The History of Differences in Sexual Development at the Olympics

As the 2021 Olympics ends, the Olympic sex test remains in the public eye. The controversy of testing the sex of female athletes puts Caster Semenya, one of South Africa’s prominent athletic stars, at the centre of the debate.

By Thobile Mahlangu (VARSITY contributor)

Throughout the years, Caster Semenya’s career has been defined by two things: winning races and defending her identity as a female athlete. After her triumphant victory at the Berlin World Championships in 2009, the International Olympic Committee (IOC) and the World Athletics Association, formerly known as the International Amateur Athletic Foundation (IAAF), instituted a hyperandrogenism test which set a limit of 10 nanomoles per litre for the amount of testosterone a woman could possess to remain eligible as a competing female athlete. Semenya, who naturally produces higher levels of testosterone, would be excluded from competing.

Testosterone is a hormone produced by both men and women, but there are many ways that the human body can develop beyond “normal” hormone levels and chromosomal categories of XX and XY. People who have differences in their sexual development, or DSD, are intersex, and many people may reach sexual maturity without even being aware of their DSD.

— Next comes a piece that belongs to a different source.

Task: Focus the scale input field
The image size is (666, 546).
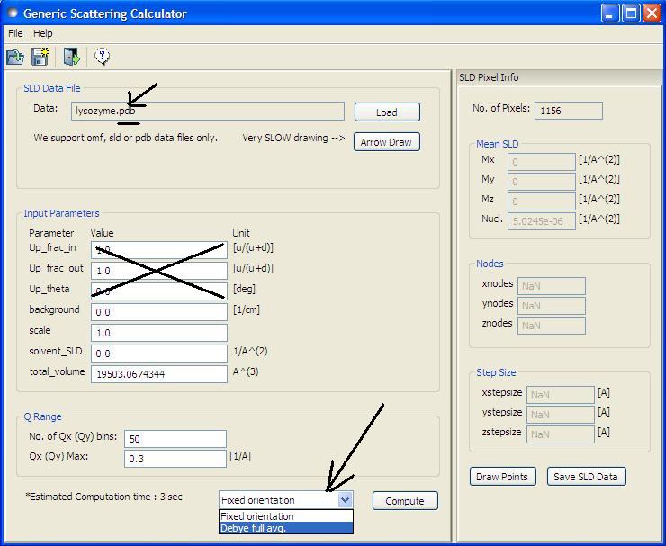Action: coord(158,333)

Semenya’s story is not the first. Women have been competing and garnering titles in the Olympics since 1900 but by the 1960s, there was a growing scepticism around their success and whether they were men disguised as women. An early example is Eva Klobukowska, a Polish sprinter who won the bronze medal at the 1964 Olympics for the 100-meter sprint. Following her win, sex testing became mandatory for female athletes. Klobukowska was forced to undergo testing in a “nude parade” where female athletes were examined by a panel of doctors to confirm their sex. Klobukowska passed and was eligible to compete as a female at the 1966 Olympics. However, the next year, officials replaced physical exams with chromosomal testing, resulting in a retest. Klobukowska failed this new testing method and was deemed ineligible to compete. This method was later changed to testosterone testing in 2011. Dutee Chand, an Indian sprinter who was put through this test in 2014, failed and was banned from competing as a female. Chand appealed this decision, stating that World Athletics’ claims linking higher testosterone levels to performance lacked scientific research. The Court of Arbitration for Sport acknowledged Chand’s appeal and lifted the ban, stating the need for evidence linking higher testosterone to increased performance in the contested fields. This decision granted athletes such as Chand and Semenya the opportunity to compete in the 2016 Olympics in Rio de Janeiro, Brazil.

However, in 2018, World Athletics returned with evidence and a new testosterone limit of five nanomoles per litre. This new evidence stated that female athletes with high testosterone outperformed in certain events. Despite the backlash and scrutiny from scientific communities and human rights organisations, the new testosterone limit was set solely for the women’s 400-metre, 800-metre and 1500-metre race. Unsurprisingly these were all the events Semenya usually partook in.

Following this, in 2019, she lost her appeal, barring her from competing in the Tokyo Olympics. This ban would force athletes such as Semenya, 2016 silver medallist Francine Niyonsaba, and bronze medallist Margaret Wambui, to undergo hormonal therapy in order to compete. Inevitably, such action would have adverse implications on their health. Despite World Athletics’ claims that “such discrimination is necessary” for the integrity of female athletics, sex-testing is only administered on women who are deemed “suspicious”, those who do not fit the physical stereotype of a female athlete, but this “coincidentally” excludes athletes from the Global South such as Chand and Semenya.